Version A	Version B	Version C
X → Yb Y → aY' Y' → ε \| bY'' Y'' → bY' \| cY'	A → By B → xB' B' → ε \| yB'' B'' → yB' \| zB'	D → Es E → rE' E' → ε \| sE'' E'' → sE' \| tE'

(These grammars are not LL(1) because, for example, starting with this derivation: X ⇒ Yb ⇒ aY'b ⇒ ...it is not clear now, with the next character of input being a b, whether we should expand by Y' → bY'', or by Y' → ε.)

Correct answers looked like one of these grammars (or something very much like them):

Version A	Version B	Version C
X → abY Y → bbY \| cbY \| ε or X → aY Y → bY' Y' → ε \| bbY' \| cbY'	A → xyB B → yyB \| zyB \| ε or A → xB B → yB' B' → ε \| yyB' \| zyB'	D → rsE E → ssE \| tsE \| ε or D → rE E → sE' E' → ε \| ssB' \| tsB'

The answers are inspired by two different regular expressions: ab (bb | cb)* and a (bb | bc)* b.

Problem 5

After the homework assignment I gave on this topic, students seem to have gotten the point about FIRST and FOLLOW sets. The average score on this problem was 7.8 out of 9.

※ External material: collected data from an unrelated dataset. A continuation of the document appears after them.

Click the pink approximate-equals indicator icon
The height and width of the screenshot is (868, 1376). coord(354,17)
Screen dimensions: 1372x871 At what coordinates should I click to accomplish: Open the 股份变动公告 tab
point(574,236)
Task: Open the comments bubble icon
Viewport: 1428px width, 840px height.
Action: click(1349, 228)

The first five sets had only one element each; they were worth a total of one point. The others were worth one point each.

Version A	Version B	Version C
FIRST(ε) = { ε } FIRST(a) = { a } FIRST(b) = { b } FIRST(c) = { c } FIRST(d) = { d } FIRST(S) = { b, c, d, a, ε } FIRST(X) = { b, c } FIRST(Y) = { d, a, ε }	FIRST(ε) = { ε } FIRST(x) = { x } FIRST(y) = { y } FIRST(z) = { z } FIRST(w) = { w } FIRST(S) = { y, z, w, x, ε } FIRST(A) = { y, z } FIRST(B) = { w, x, ε }	FIRST(ε) = { ε } FIRST(r) = { r } FIRST(s) = { s } FIRST(t) = { t } FIRST(v) = { v } FIRST(S) = { s, t, v, r, ε } FIRST(D) = { s, t } FIRST(E) = { v, r, ε }

Results were strong here, too, with some of the most common mistakes being including ε and not including eof. These were worth one point each.

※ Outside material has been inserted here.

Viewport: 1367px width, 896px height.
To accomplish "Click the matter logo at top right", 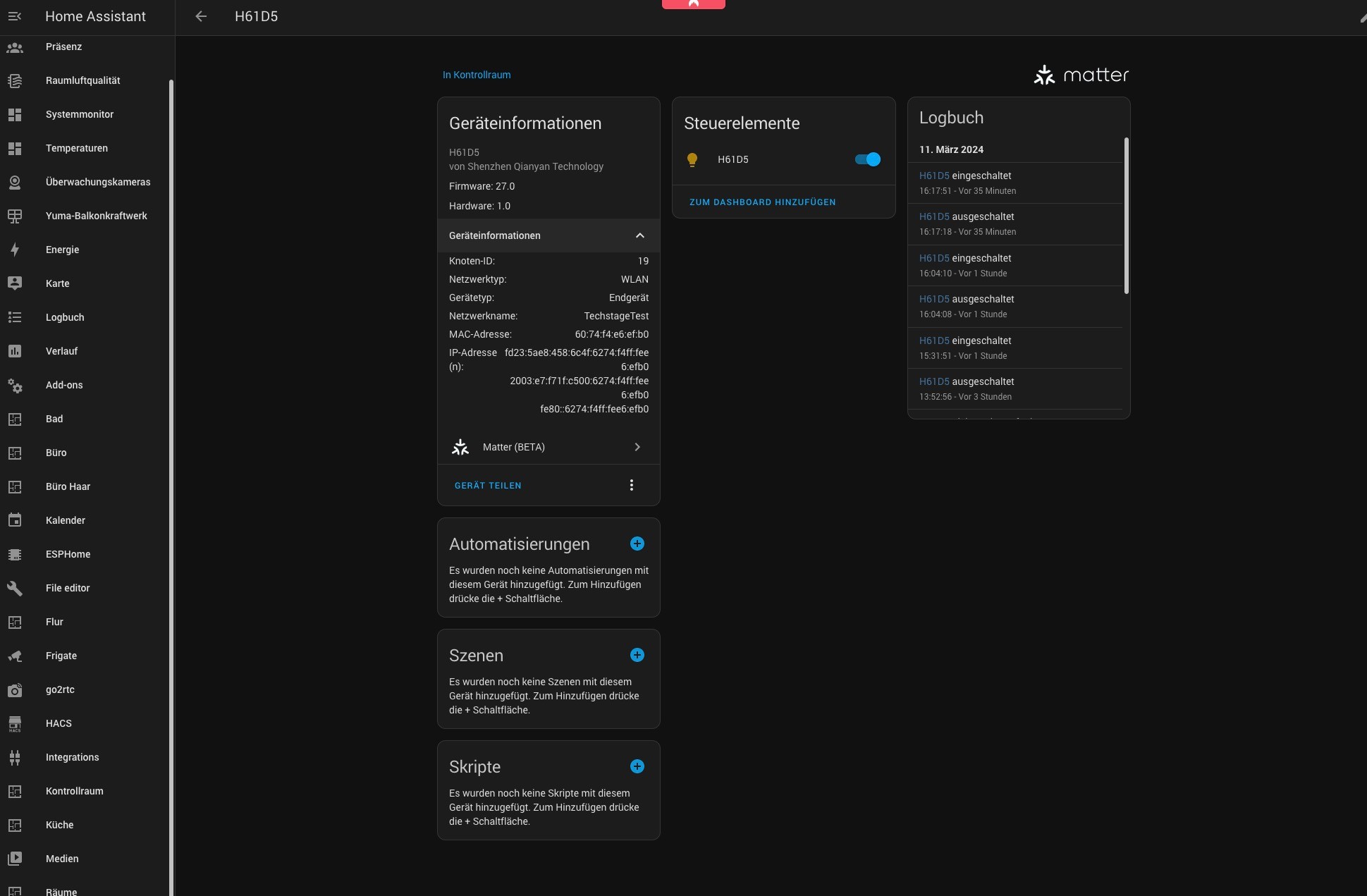I will 1081,75.
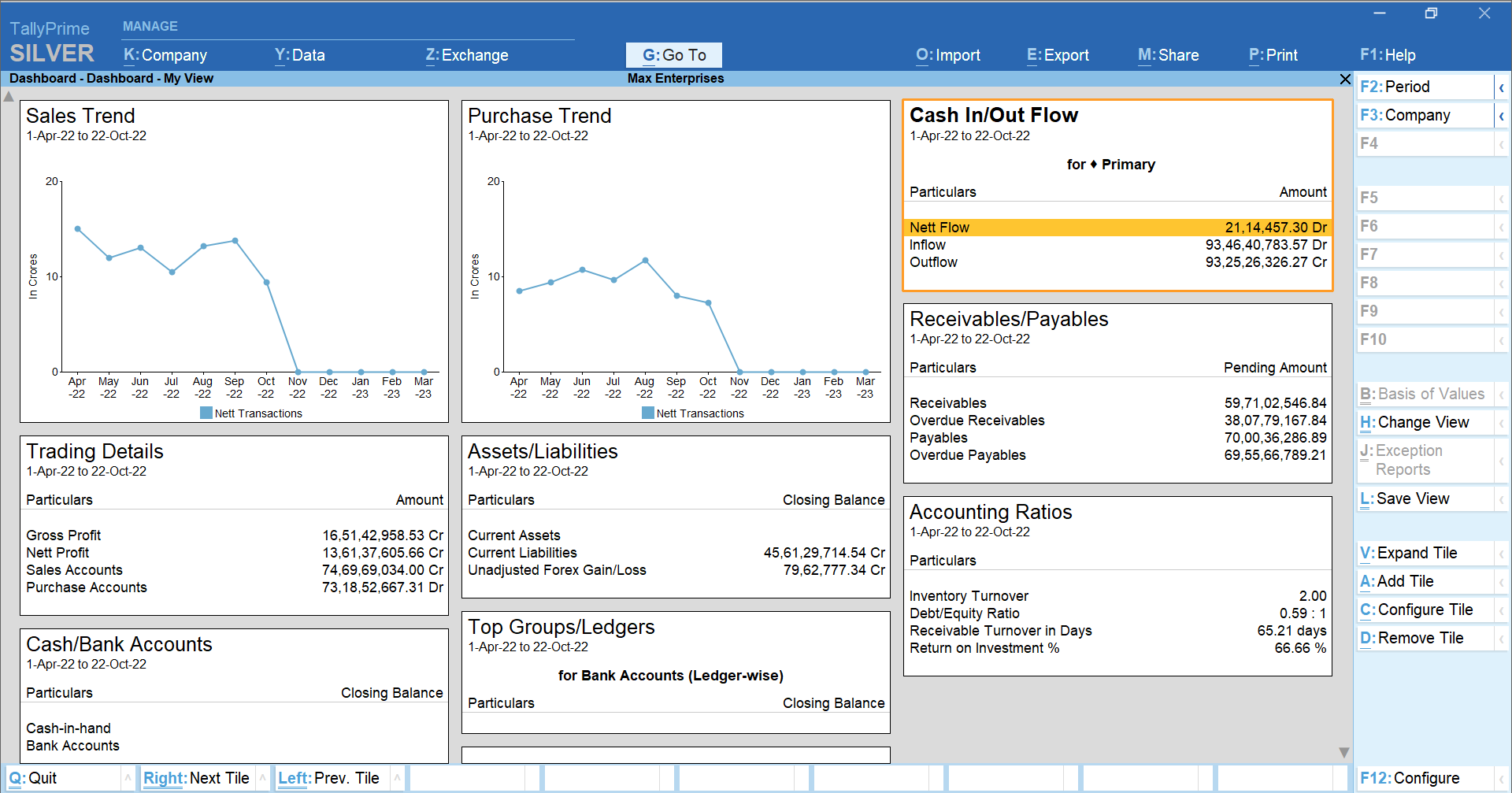Switch company using K:Company
This screenshot has height=793, width=1512.
coord(165,55)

Version A	Version B	Version C
FOLLOW(S) = { eof } FOLLOW(X) = { eof, d, a } FOLLOW(Y) = { eof, c }	FOLLOW(S) = { eof } FOLLOW(A) = { eof, w, x } FOLLOW(B) = { eof, z }	FOLLOW(S) = { eof } FOLLOW(D) = { eof, v, r } FOLLOW(E) = { eof, t }

This was worth two points, all or nothing. The answer was Yes!!! (though the exclamation marks were not required :) ).

Problem 6

Students didn't do particularly well on this question, with the average score being 4.4 out of 9. As with most other questions on the exam, a wide variety of answers were given.

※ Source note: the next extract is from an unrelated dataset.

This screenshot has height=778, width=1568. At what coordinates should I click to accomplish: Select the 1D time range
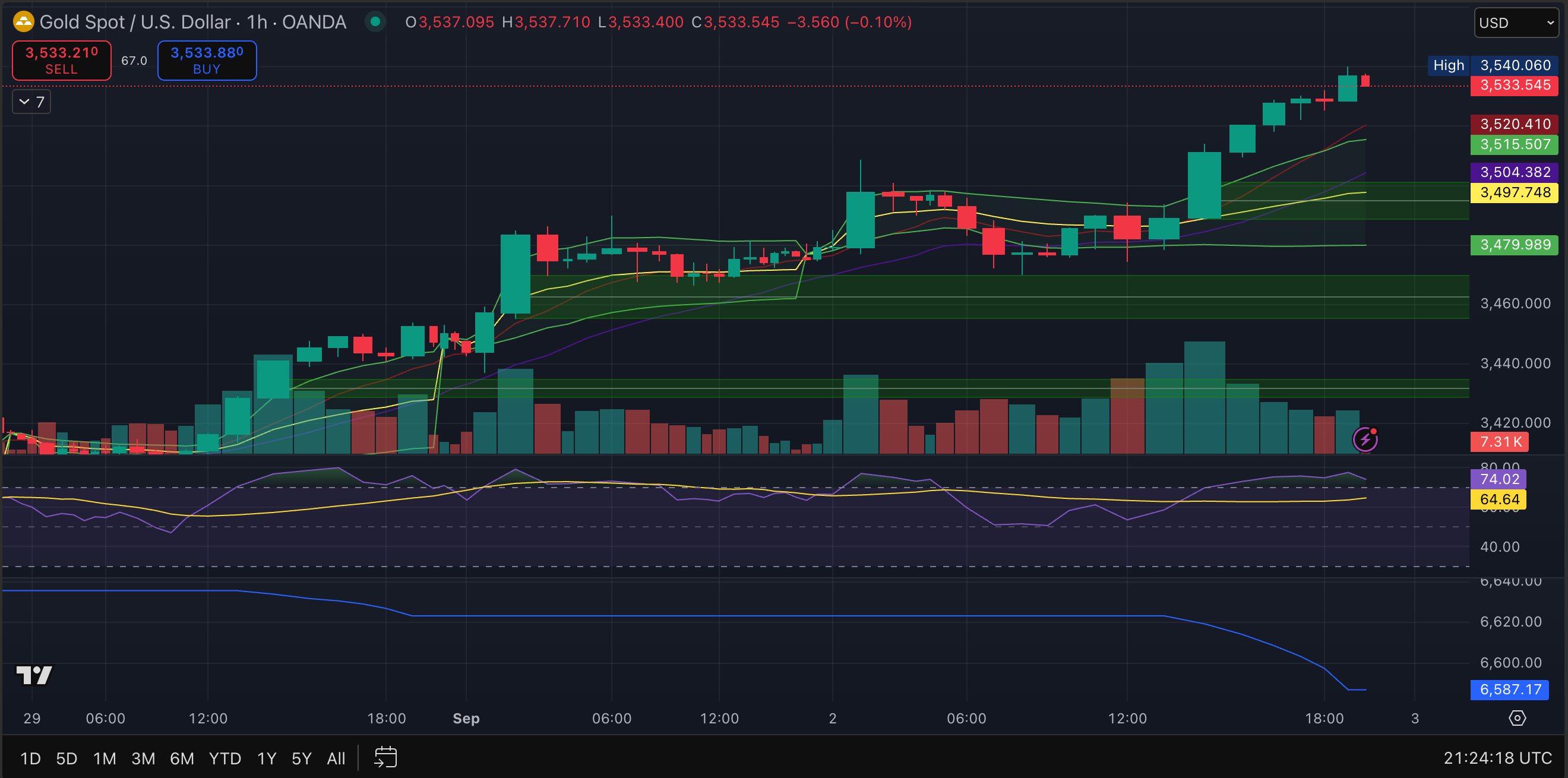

For all three parts of the problem, the following rubric was used for grading (and marks were made accordingly with the notation shown in parentheses):

-0.25 points for each wrong or missing lookahead (WL / NL)
-1 point for not computing the closure of a set (NC)
-0.5 points for missing an item in a set (MI)
-2 points for a wrong set of LR(1) items in part b (TWS, WS)
-1 point for missing the first item in goto in part b (MFI)
-2 points for missing first set of LR(1) items in part b (N1S)
-2 points for missing second set of LR(1) items in part b (N2S)
-2 points for missing third set of LR(1) items in part b (N3S)
If many more items than needed were listed, no credit was given.

The initial state of the parser consisted of six LR(1) items. Each was worth a half-point.

Version A	Version B	Version C
{ [Goal → • S, eof], [S → • YY, eof], [Y → • fY, f], [Y → • fY, g], [Y → • g, f], [Y → • g, g] }	{ [Goal → • S, eof], [S → • BB, eof], [B → • eB, e], [B → • eB, f], [B → • f, e], [B → • f, f] }	{ [Goal → • S, eof], [S → • EE, eof], [E → • gE, g], [E → • gE, h], [E → • h, g], [E → • h, h] }

If we apply goto to S_z, we can reach three distinct parse states.

Version A	Version B	Version C
goto(S_z, Y) = { [S → YY •, eof] } goto(S_z, f) = { [Y → f • Y, eof], [Y → • fY, eof], [Y → • g, eof] } goto(S_z, g) = { [Y → g •, eof] }	goto(S_z, B) = { [S → BB •, eof] } goto(S_z, e) = { [B → e • B, eof], [B → • eB, eof], [B → • f, eof] } goto(S_z, f) = { [B → f •, eof] }	goto(S_z, E) = { [S → EE •, eof] } goto(S_z, g) = { [E → g • E, eof], [E → • gE, eof], [E → • h, eof] } goto(S_z, h) = { [E → h •, eof] }

Problem 7

This problem was thrown out, as it had at least one mistake on every version, and at least one more mistake on at least one of the versions. Ugh!